I'm trying to change NSO CLI prompt colour. I'm using this thread as help: https://stackoverflow.com/questions/5947742/how-to-change-the-output-color-of-echo-in-linux
In my linux shell this prints following text green:
printf '\033[32m'
echo $TERM prints 'xterm'
I tried the following in ncs.conf (ncs --reload applied):
<cli> <c-prompt1>\033[32m\u@ncs#\033[0m </c-prompt1> <c-prompt2>\[\033[32m\]\u@ncs(\m)#\[\033[m\] </c-prompt2> </cli>
Nothing, CLI prints 033[ and stuff instead of colours. I tried with 'e' instead of '033' too. No music.
Tail-f, please help
05-17-2022 06:15 AM
05-17-2022 07:40 AM
I don't have such luck:
I used your example, the user and hostname flags work, but colour stuff not.
This is on Windows Terminal, I tried with putty just in case, to same result.
05-17-2022 08:22 AM
It works in the CLI, which is where I always do it:
Not sure if you need to do something special in ncs.conf.

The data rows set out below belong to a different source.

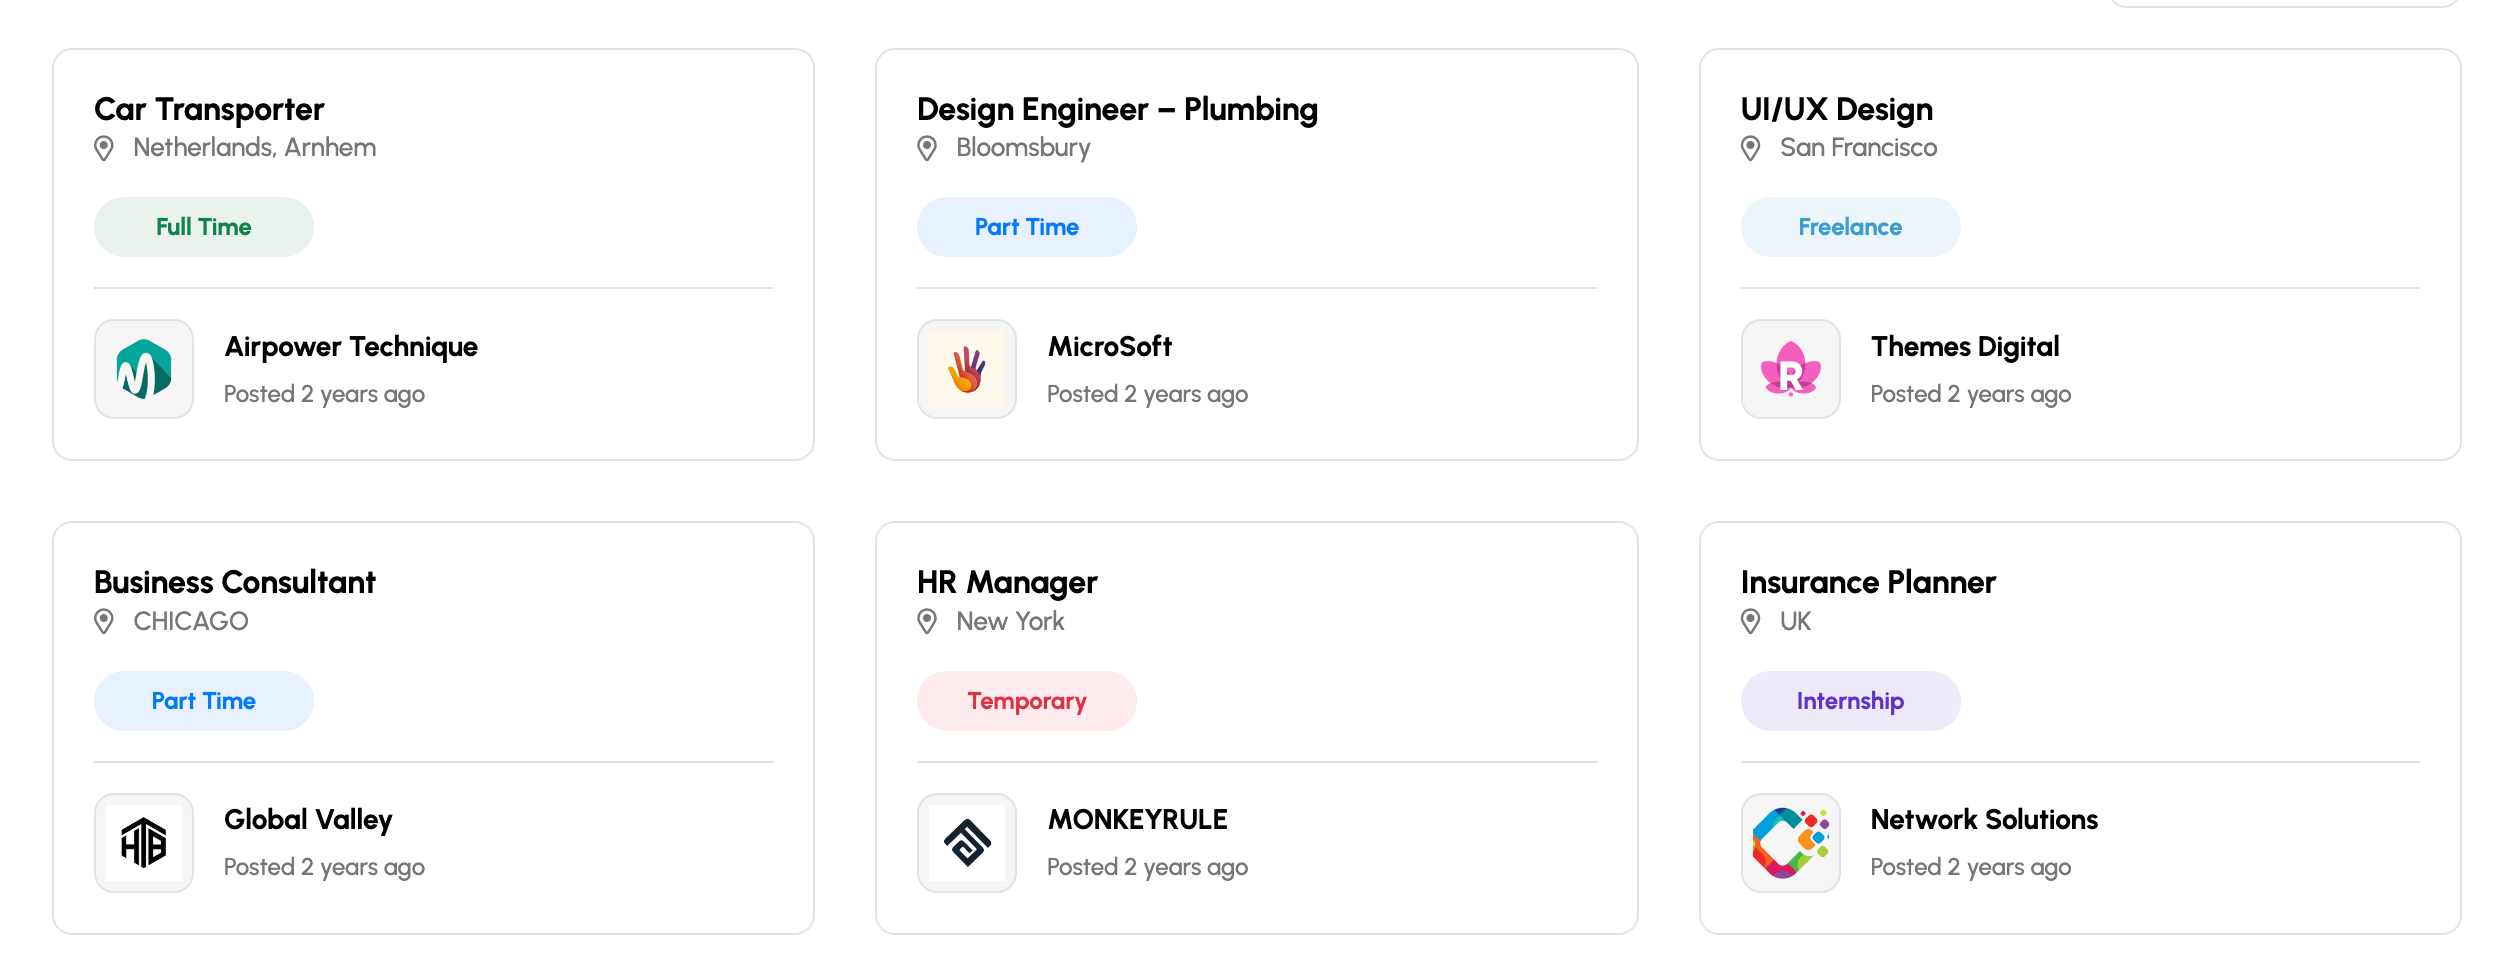Open the Car Transporter job listing
2500x962 pixels.
tap(209, 109)
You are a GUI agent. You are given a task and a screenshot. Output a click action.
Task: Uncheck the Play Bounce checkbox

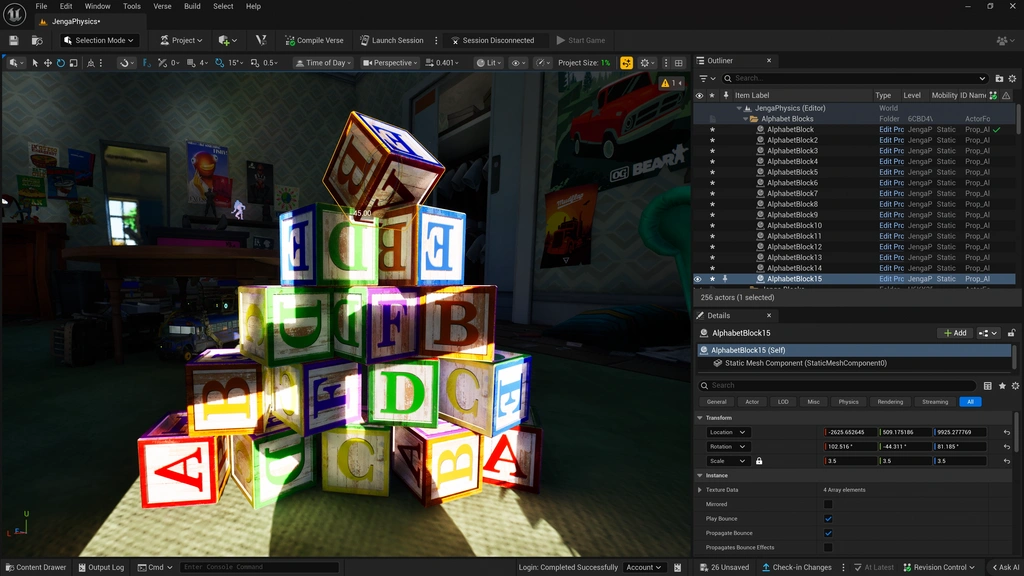[828, 519]
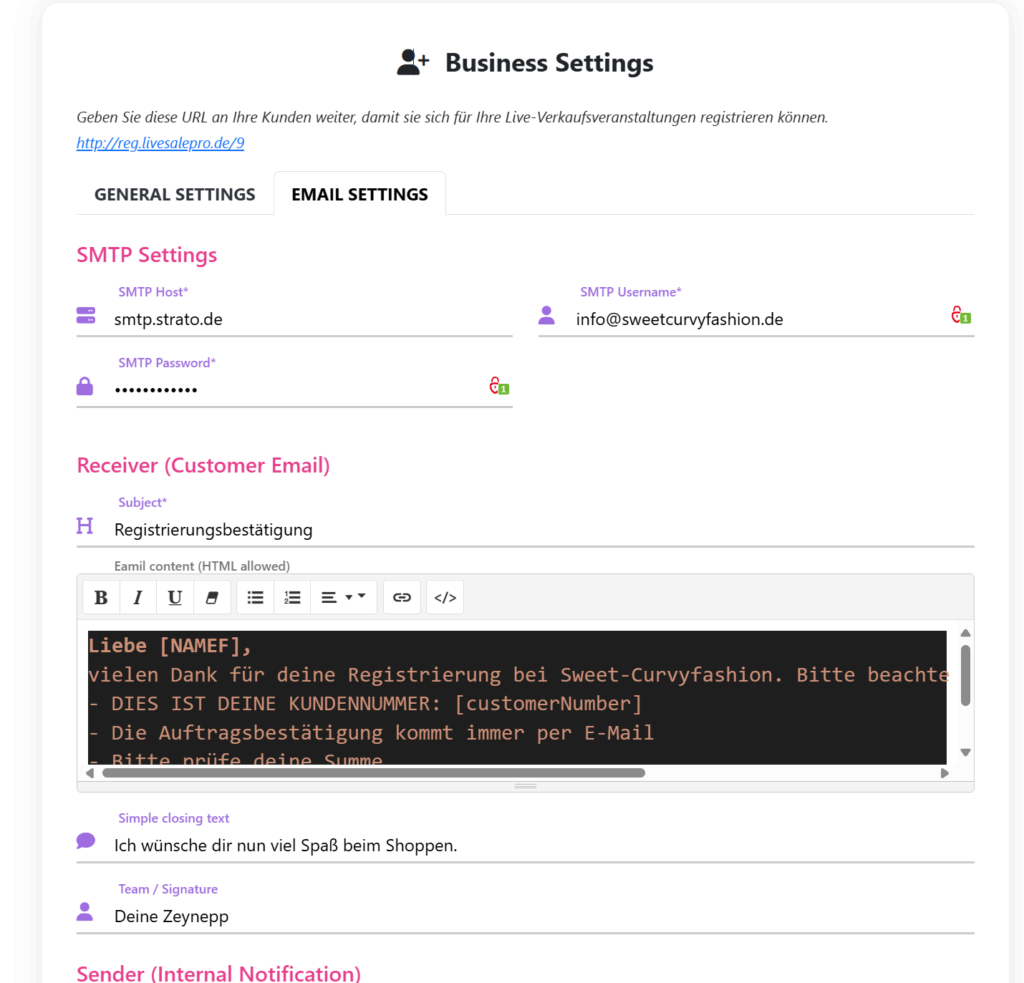1024x983 pixels.
Task: Toggle bold formatting in email editor
Action: coord(101,598)
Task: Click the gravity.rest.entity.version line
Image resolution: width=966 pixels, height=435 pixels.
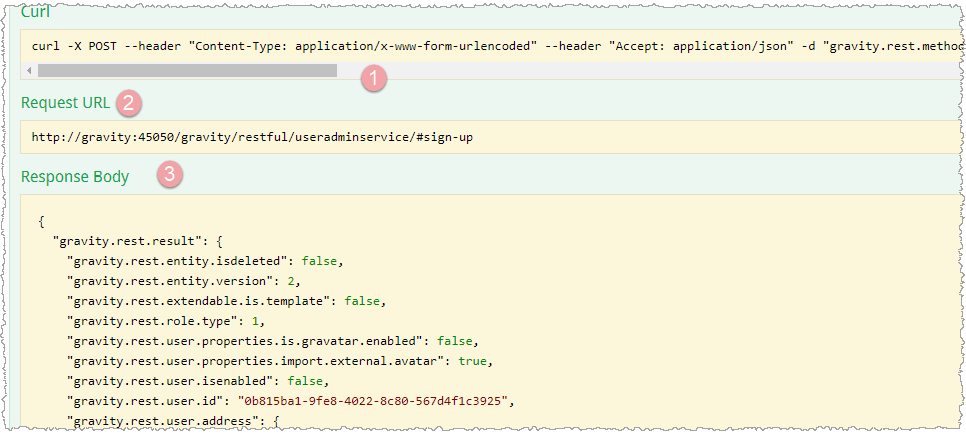Action: click(186, 281)
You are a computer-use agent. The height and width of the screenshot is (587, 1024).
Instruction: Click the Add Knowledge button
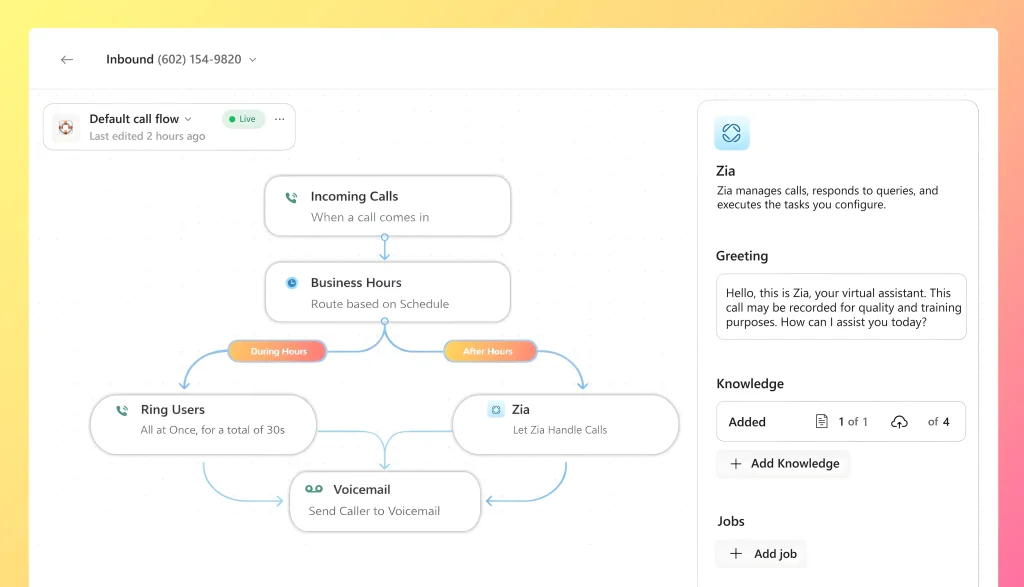783,464
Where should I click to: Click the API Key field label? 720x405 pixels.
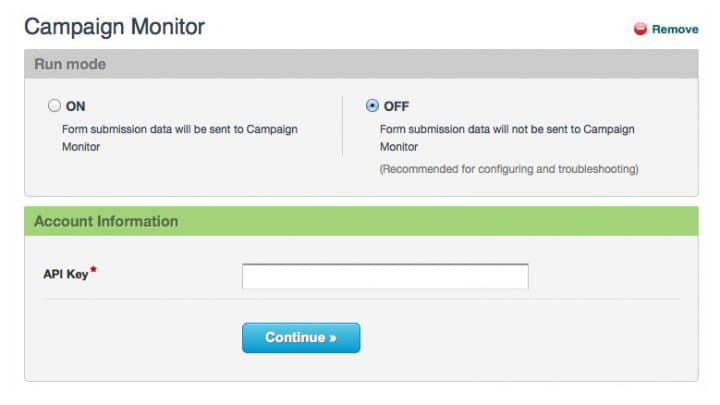click(66, 274)
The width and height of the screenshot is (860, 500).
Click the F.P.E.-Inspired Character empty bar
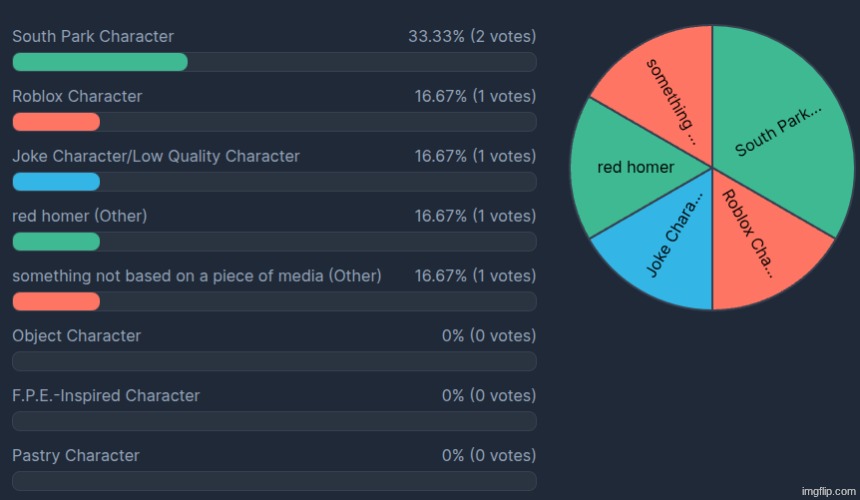[274, 421]
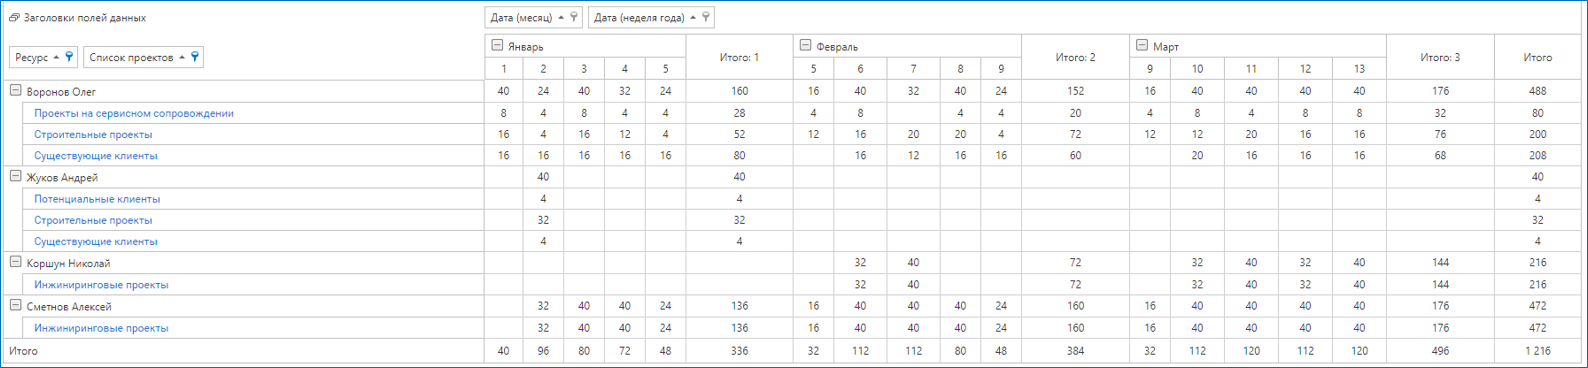Toggle sort arrow on Ресурс field
The image size is (1588, 368).
coord(56,57)
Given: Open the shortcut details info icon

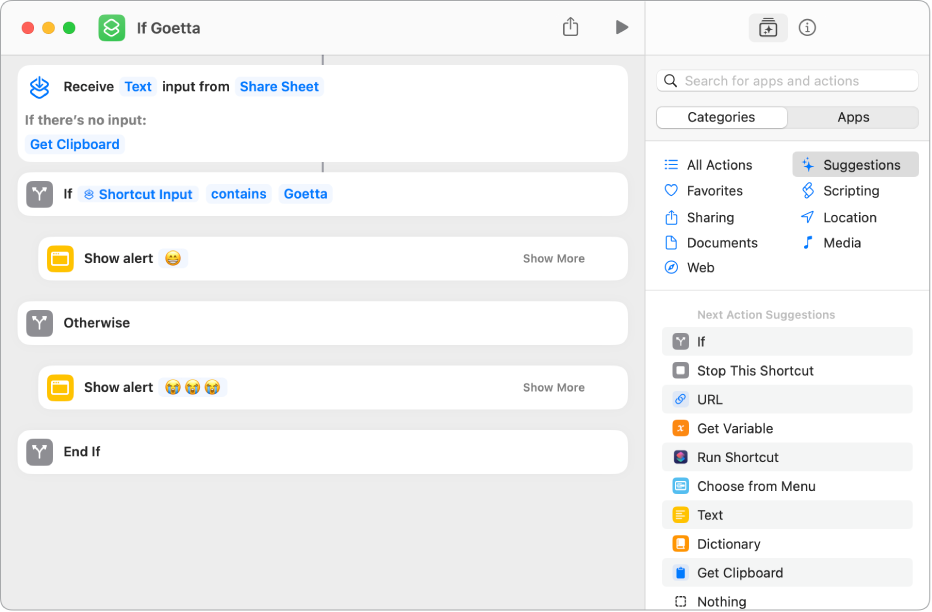Looking at the screenshot, I should pyautogui.click(x=807, y=28).
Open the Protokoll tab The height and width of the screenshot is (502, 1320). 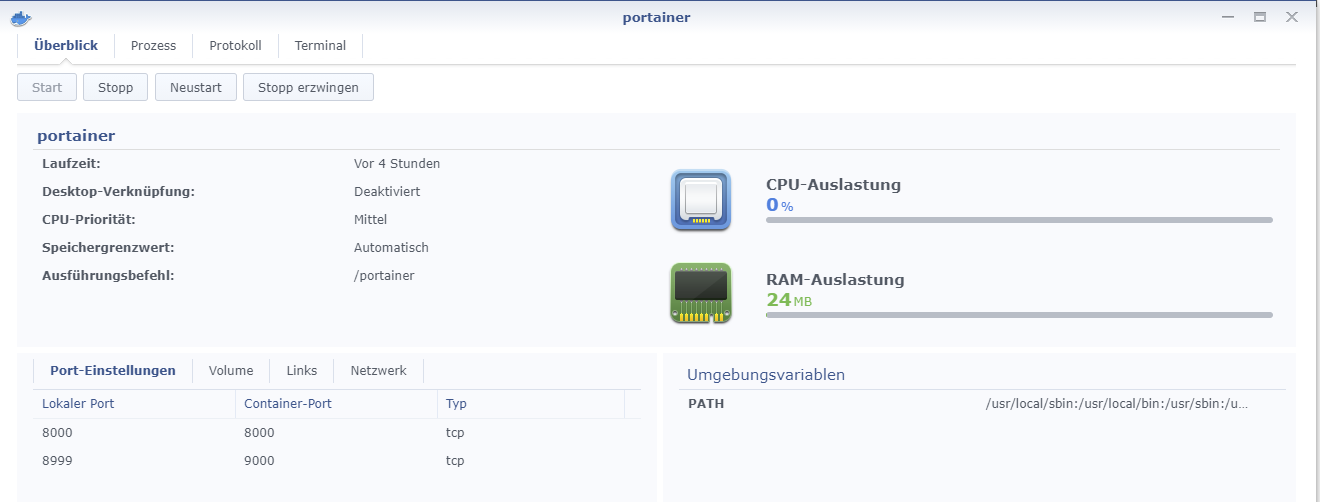[235, 45]
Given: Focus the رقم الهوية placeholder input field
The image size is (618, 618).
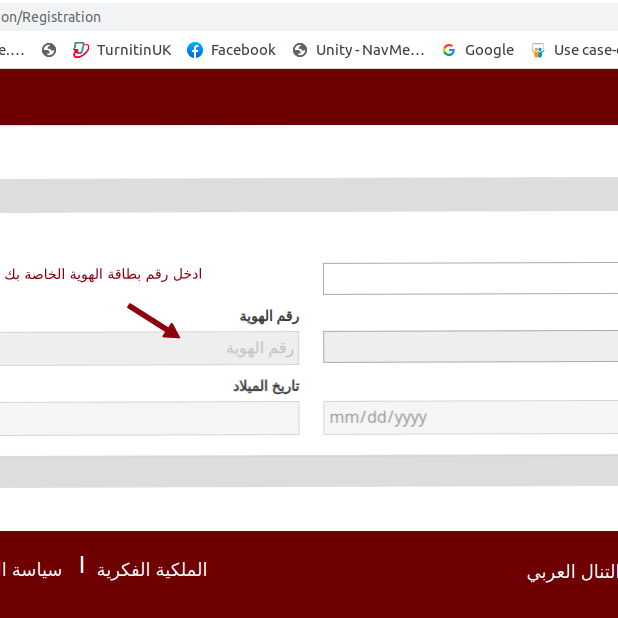Looking at the screenshot, I should pos(149,348).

05-17-2022 09:25 AM - edited 05-17-2022 09:41 AM
That was it, I was setting it up in ncs.conf and it just doesn't want to work.
How do I persist the prompt change done via CLI though?
05-17-2022 12:01 PM
05-23-2022 10:18 PM - edited 05-23-2022 10:19 PM
I tried combinations of what I found as an example in man pages:
<prompt1>\[]0;\u@\h\]\u@\h> </prompt1>
This this particular expression works. When I tried to apply it for colour coding it doesn't. Either because I might be misreading the example or because it simply doesn't want to do colours.